An analogy may be made to the ancient process of cheese production. In order to produce cheese, milk is mixed with a minuscule amount of rennet, the lining of a animal's stomach. Rennet contains the enzyme rennin which curdles milk, changing its consistency from liquid to solid. One might imagine that cheese could never be kosher since an animal product is being mixed with milk. "Rennet has lost its identity as food, because it's not edible. It has become a chemical catalyst," explained Rabbi Tzvee Zahavy. "Anything that is not edible for a dog is the threshold. Once it loses its identity as food, it is not governed by the laws of kosher food."
In production of transgenic plants or animals there is no direct transfer of "ingredients" from one species to another during the genetic engineering process. DNA is isolated in the lab, copied by bacteria or by chemical methods, and then inserted into the recipient cell. "DNA is a chemical and wouldn't be edible for a dog," reasoned Zahavy. "It is absolutely not governed by the halacha of food."
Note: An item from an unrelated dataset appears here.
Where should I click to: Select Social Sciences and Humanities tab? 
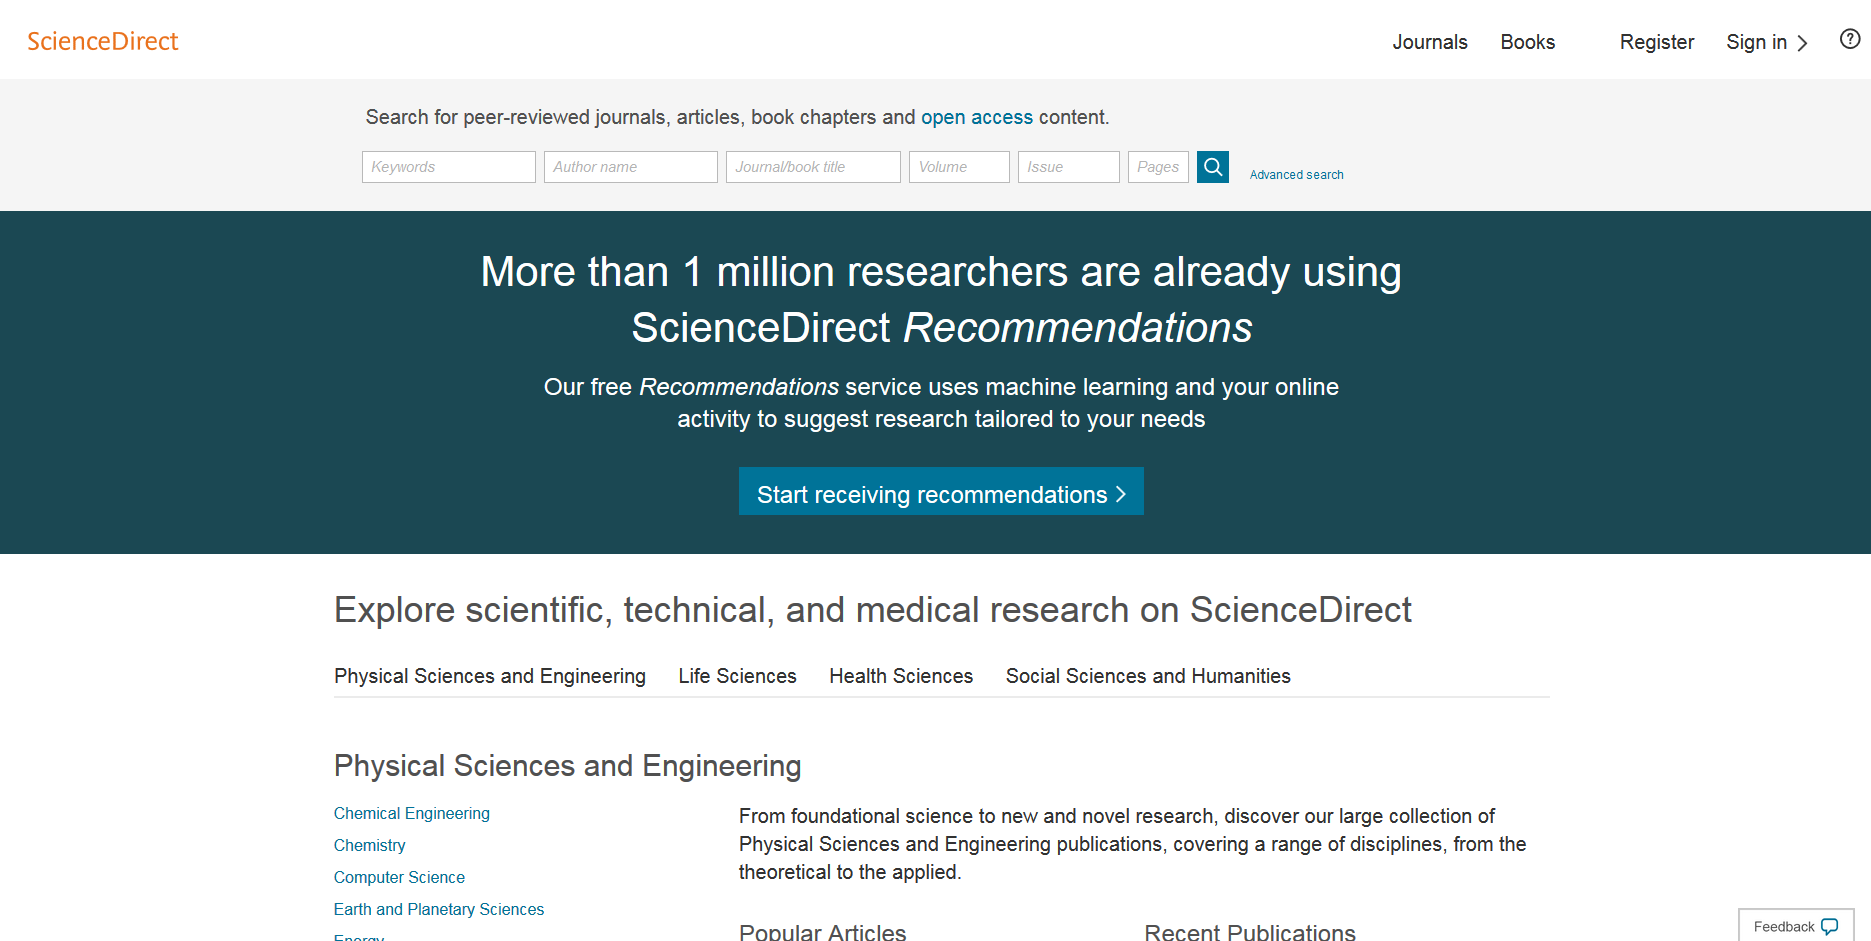1147,676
What about DNA from a nonkosher animal? According to Zahavy when rennet from a nonkosher animal is used to produce cheese, it does not make the cheese treif. Zahavy, who was ordained by Rabbi Joseph Soloveitchik stated, "Rabbi Soloveitchik used to permit eating cheese from Kraft." He continued, "The whole kosher cheese issue raises logical inconsistencies because if the rennet is still food' and governed by the laws of food, then it is still meat. So no cheese would be kosher." If, on the other hand, rennet is not "food" then its source should not be an issue, explained Zahavy.
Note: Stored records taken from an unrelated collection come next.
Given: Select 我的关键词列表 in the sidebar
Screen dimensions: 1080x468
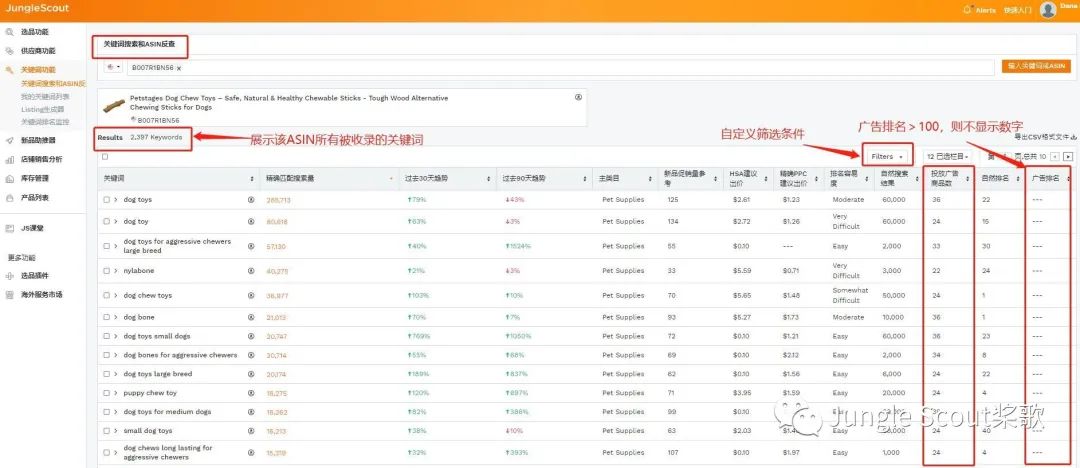Looking at the screenshot, I should click(45, 96).
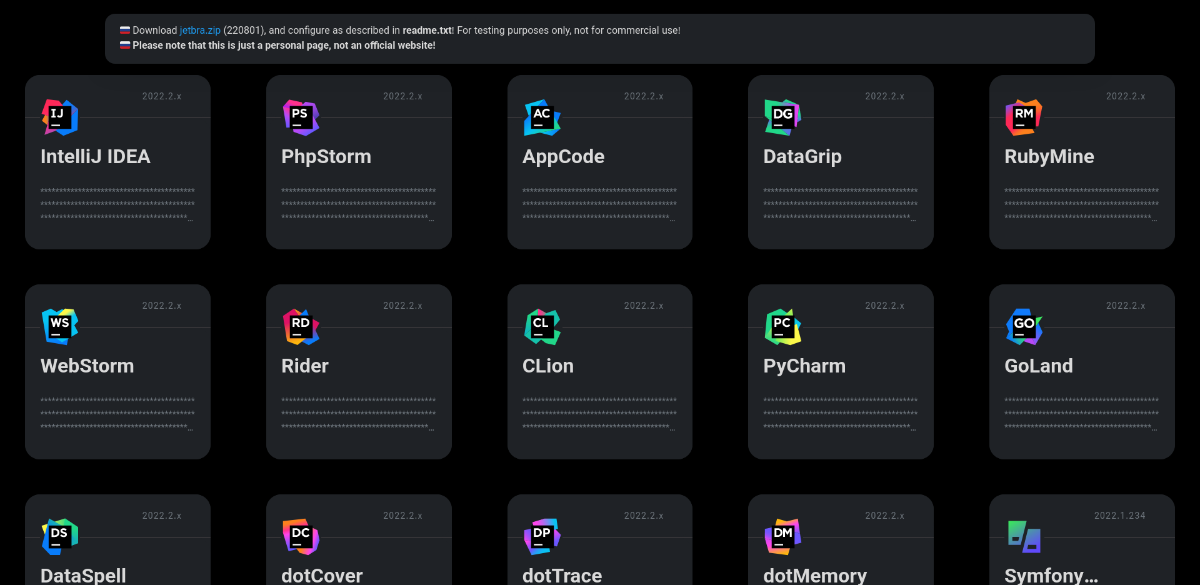Click the CLion logo

pos(541,326)
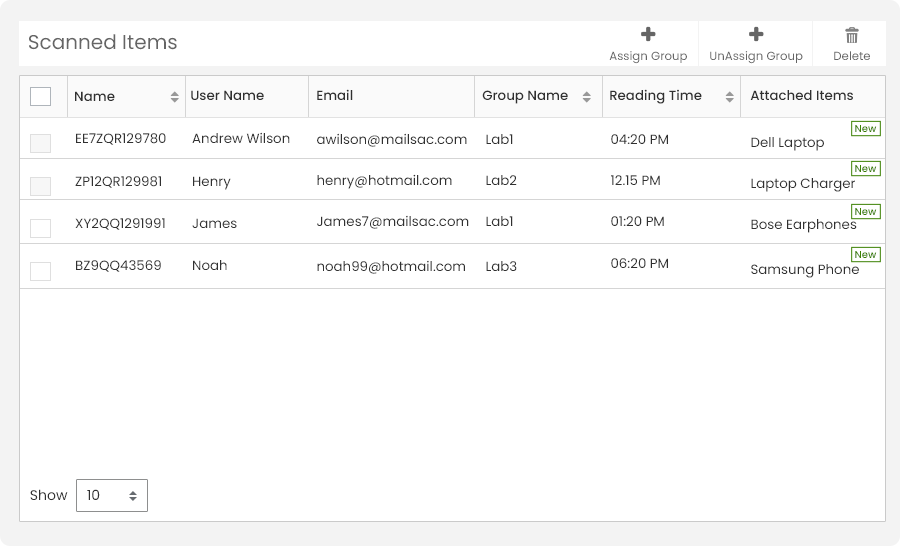Click the Bose Earphones attached item

(803, 225)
Genetic engineering has already produced novel species of plants and animals. Could it result in the production of kosher pork? It may be possible to produce kosher pigs by introducing the physical traits which are defined as kosher. Pigs are treif, or non-kosher, based on the biblical requirement that kosher animals must have split hooves and chew their cud. While pigs do have split hooves, they do not chew their cud. If that species could be genetically engineered in such a way so that it would begin to exhibit all traits required for kashrut, would observant Jews be allowed to eat the meat of that transgenic pig?
Imagine the culinary possibilities of kosher bacon, ham and pork. Then again, we may not want to imagine that. The idea of eating pig, even kosher pig, may not sit well with the kosher consumer. Kosher pork may go the way of gevina-burgers. On the other hand, perhaps Moo Shoo Kosher Pork will become the latest rage at kosher weddings and bar mitzvahs and take its place alongside the sushi bars and caviar.
Dr. Miryam Z. Wahrman is Director of General Education and Professor of Biology at William Paterson University of New Jersey in Wayne.